SECURITIES AND EXCHANGE COMMISSION

Washington, D.C. 20549

 

FORM 8-K

 

Current Report

Pursuant to Section 13 or 15(d) of the
Securities Exchange Act of 1934

 

Date of Report (Date of earliest event reported): January 30, 2006 (January 24, 2006)

 

AXIS CAPITAL HOLDINGS LIMITED

(Exact name of registrant as specified in its charter)

 

Bermuda

 

001-31721

 

98-0395986

(State or other jurisdiction
of incorporation)

 

(Commission
File Number)

 

(I.R.S. Employer
Identification No.)

 

 

 

 

 

106 Pitts Bay Road
Pembroke, Bermuda

 

HM 08

(Address of principal executive offices)

 

(Zip Code)

 

 

 

 

 

Registrant’s telephone number, including area code:  441-296-2600

 

Not Applicable

(Former name or former address, if changed since last report)

◆ **Required actions**:
a) In the 8-K filing, what is the registrant's state or other jurisdiction of incorporation?
b) Summarize the 8-K filing in two sentences.
c) In the 8-K filing, reproduce word for word the part starting with "Current Report" and going on through "2006 (January 24, 2006)".
The lines that come next are separate material, apart from this filing.

◆ **Available data**:
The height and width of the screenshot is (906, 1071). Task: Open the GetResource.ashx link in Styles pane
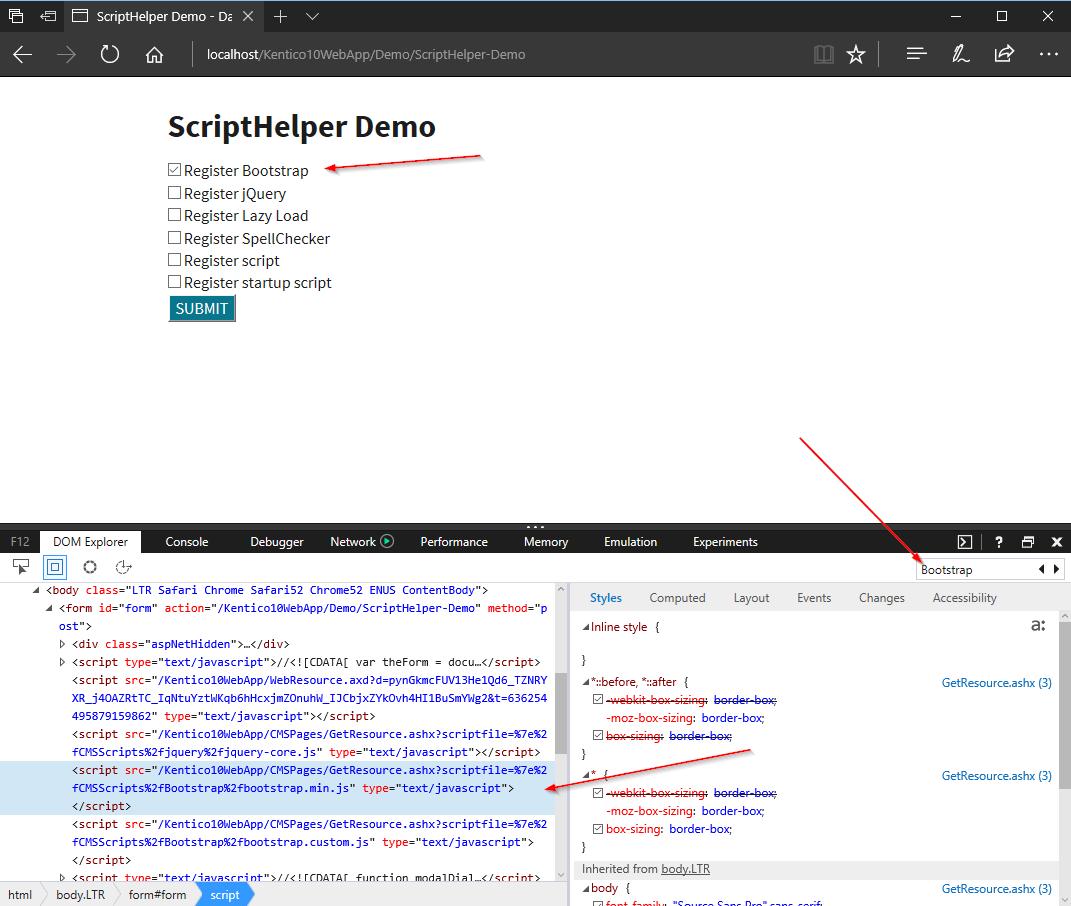[x=996, y=682]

◆ **Replies**:
a) Bermuda

b) This Form 8-K current report for AXIS Capital Holdings Limited, a Bermuda registrant, is made under Section 13 or 15(d) of the Securities Exchange Act of 1934. It is dated January 30, 2006, with the earliest event reported on January 24, 2006, and gives the principal executive offices as 106 Pitts Bay Road, Pembroke, Bermuda.

c)
Current Report

Pursuant to Section 13 or 15(d) of the
Securities Exchange Act of 1934

 

Date of Report (Date of earliest event reported): January 30, 2006 (January 24, 2006)